Emerging and disruptive technologies are going to have extensive effects on national and international security in the future. Despite the challenge in determining the scale of these impacts on international power, governments must prepare effective security strategies now that incorporate a vision of technology’s impact on the future. In an effort to address the challenges posed by technology, Lawrence Livermore and Los Alamos National Laboratories in partnership with the US National Intelligence Council (NIC), composed a volume of essays on Strategic Latency and World Power: How Technology Is Changing Our Concepts of Security.


On June 10, the book was introduced at the Atlantic Council with a discussion on Emerging Technologies and the Future of Global Security. Mathew Burrows, the director of the Brent Scowcroft Center on International Security’s Strategic Foresight Initiative, opened the event by illuminating the objectives of the project on strategic latency. The multi-year collaboration continues the NIC’s overarching effort to identify potential future shocks and construct scenarios, as well as understand the extent of nations’ ability to shape these trajectories. Emerging technologies – advanced manufacturing, automatization and the Internet of Things among others – are proving to be key disruptive drivers of the future. In his keynote, Christopher Kojm, chairman of US National Intelligence Council, added to Burrows’ comments by noting how power in the international community is shifting from traditional military and economic power to nations’ ability to harness technological power. 3D printing is transforming global supply chains, allowing customization and manufacturing of all items anywhere, anytime. Advances in bioinformatics will customize medicine for human health. The list of benefits technology allows is endless, but the dark side must also be considered. Kojm noted the possible nefarious military applications, both for conventional arms as well as for novel areas such as biochemical weapons, in the hands of state and nonstate actors.

With that understanding, the book marks a culmination of efforts to calculate next steps for government in the face of rapidly evolving technology, emphasized Frank Gac, a consultant for the Lawrence Livermore National Laboratory and former deputy national intelligence officer at the NIC. Bruce Goodwin, the associate director at large of Lawrence Livermore’s Center on Global Security Research, noted the key role of national labs to anticipate future technological surprises and their interdisciplinary approach to develop and understand disruptive innovations – as well as their “wonderful and terrible” applications on national security. Providing a sample of the work in the book, Tai Ming Cheung, director of the Institute on Global Conflict and Cooperation at the University of California, San Diego, presented the Chinese approach to strategic latency through technology transfer and exploitation of foreign resources, resulting in sophisticated reverse-engineering of key security technologies. China has had to play “catch-up” on the homegrown innovation front but the government is now committed to investing in fundamental research infrastructure and human talent programs.

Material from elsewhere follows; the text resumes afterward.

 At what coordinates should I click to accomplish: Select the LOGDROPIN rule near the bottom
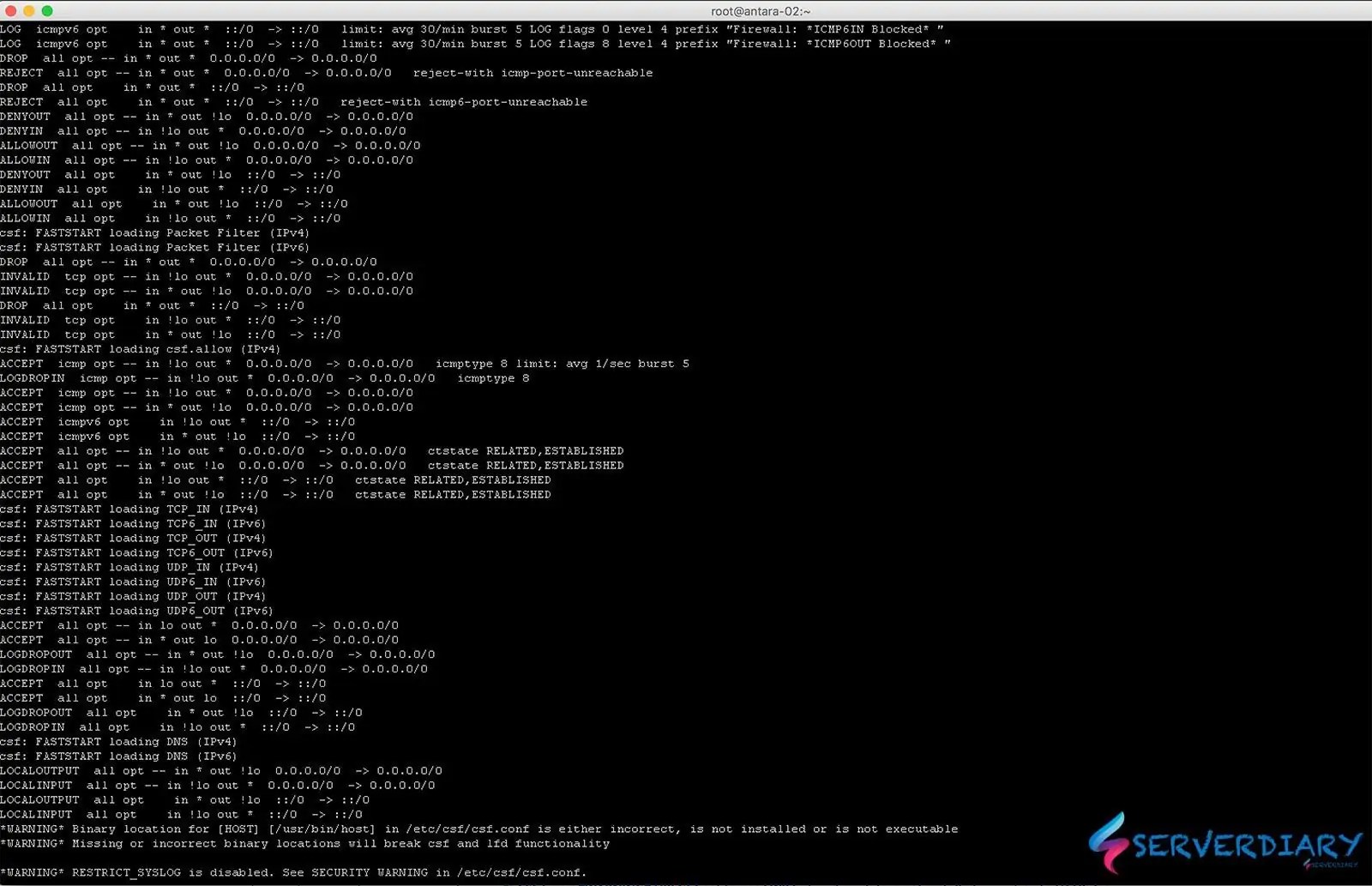point(172,726)
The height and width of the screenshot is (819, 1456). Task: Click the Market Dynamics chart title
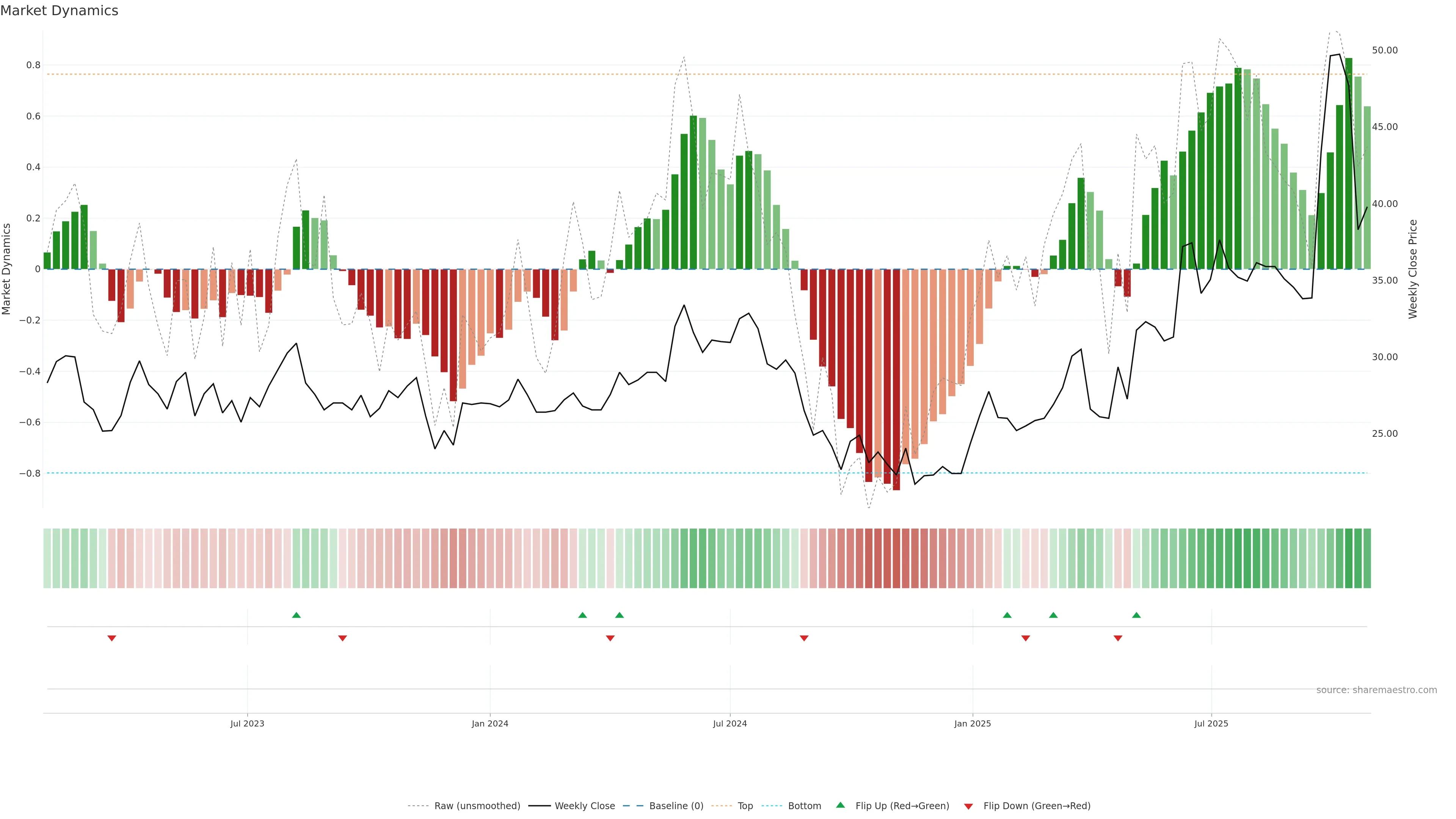(60, 11)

The program concluded with a panel discussion on “strategic latency and world power” with Burrows, Zachary Davis and Ronald Lehman from the Lawrence Livermore, and Michael Nacht from University of California, Berkeley. Panelists covered the importance of analyzing the military, political, and economic implications of emerging technologies lest government fall further behind in harnessing technological change. As everything becomes more and more connected and technology continues to outpace government, policymakers, the intelligence community, and those vested in national security strategy will have to work closely with the private sector to build an effective strategy to tackle future challenges. The public sector must also simultaneously monitor the global scientific community to mitigate perilous military capabilities, while promoting positive outcomes and innovation. To do this, inadequate ad hoc and past methods need to be complemented with appropriate new governing mechanisms.

In conclusion, it is increasingly challenging to predict which emerging technologies pose a genuine threat to national and international security especially since cultural norms and innovative uses will arise thus altering preconceived notions of what specific technologies will be used for. Ultimately, as Lehman said, the best way to confront the uncertainties and surprises related to emerging technologies is to focus on diversification and limiting redundancy of capabilities thus making our national security more resilient. Government must learn to be more flexible in its approach to harnessing new technology.